**Task:** Can you reproduce each of the records below word for word, line by line?

**Information supplied:**
::::

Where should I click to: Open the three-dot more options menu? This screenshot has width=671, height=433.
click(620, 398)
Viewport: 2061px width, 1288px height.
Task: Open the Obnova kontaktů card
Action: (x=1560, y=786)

::::

**Answer in full:**
Where should I click to: Open the three-dot more options menu? This screenshot has width=671, height=433.
click(620, 398)
Viewport: 2061px width, 1288px height.
Task: Open the Obnova kontaktů card
Action: (x=1560, y=786)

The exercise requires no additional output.